___ TEXT
Let $P$ be an acyclic object of $Ch_R$, let $P^{(k)}$ be the chain subcomplex of $P$ which agrees with $P$ above the degree $k-1$, contains $Bd_{k-1}P$ in degree $k-1$, and vanishes below degree $k-1$. Then the acyclicity condition gives isomorphisms $P^{(k)}/P^{(k+1)}\cong D_k(Cy_{k-1}P)$
NOTATION: $Bd_{k-1}P := \partial P_k$ and $Cy_{k-1}:= \ker \partial \colon B_{k-1} \to B_{k-2}$.
$D_n(A)$ is the chain complex all zero except in degree $n$ and $n-1$ where it is $A$ (the non trivial differential is the identity).
I have trouble proving the bolded claim: I interpreted the quotient as a degree wise quotient, and in fact I obtain $0$ in degree $\leq k-1$ and $\geq k+1$, in degree $k-1$ I obtain $Bd_{k-1}P = Cy_{k-1}P$ (by acyclicity), but in degree $k$ I obtain $P_k /Bd_{k}P$, which is not isomorphic to $Cy_{k-1}P$
I encountered this passage in a proof of a more general lemma, where by hypothesis we have that each $P_k$ is a projective module, I don't know if this could help, because such hypothesis is used later in the proof.
Maybe it's worth noting that you obtain a chain complex $$ \rightarrow 0 \rightarrow P_k/Bd_{k}P \rightarrow Bd_{k-1}P \rightarrow 0 \rightarrow $$
So if we prove that the above sequence is indeed exact, we are done (using the acyclicity condition ($Bd_{k-1}P=Cy_{k-1}P$ in your notation)
But this is indeed the case. The boundary map (the map induced by it actually) is injective because you are quotienting its kernel (which are exactly the cycle there - recall acyclicity-) and it is surjective because on the right you have it's image. hence you have an isomorphism and by acclivity you obtain your "disk"
______
___ PROVIDED DATA
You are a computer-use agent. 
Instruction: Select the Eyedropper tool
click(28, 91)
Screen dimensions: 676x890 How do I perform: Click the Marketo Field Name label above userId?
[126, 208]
______
> _STATED EXERCISE A_
Which notations does the thread on acyclic chain complexes introduce with an explicit definition? List each symbol.
> _STATED EXERCISE B_
From the thread on acyclic chain complexes, return the passage that begins at the words "I have trouble" and stops after the words "in the proof.".
> _STATED EXERCISE C_
In the thread on acyclic chain complexes, what hypothesis does the more general lemma place on each $P_k$?

> _WRITTEN RESPONSE A_
$P^{(k)}$
$Bd_{k-1}P$
$Cy_{k-1}$
$D_n(A)$

> _WRITTEN RESPONSE B_
I have trouble proving the bolded claim: I interpreted the quotient as a degree wise quotient, and in fact I obtain $0$ in degree $\leq k-1$ and $\geq k+1$, in degree $k-1$ I obtain $Bd_{k-1}P = Cy_{k-1}P$ (by acyclicity), but in degree $k$ I obtain $P_k /Bd_{k}P$, which is not isomorphic to $Cy_{k-1}P$
I encountered this passage in a proof of a more general lemma, where by hypothesis we have that each $P_k$ is a projective module, I don't know if this could help, because such hypothesis is used later in the proof.

> _WRITTEN RESPONSE C_
Each $P_k$ is a projective module.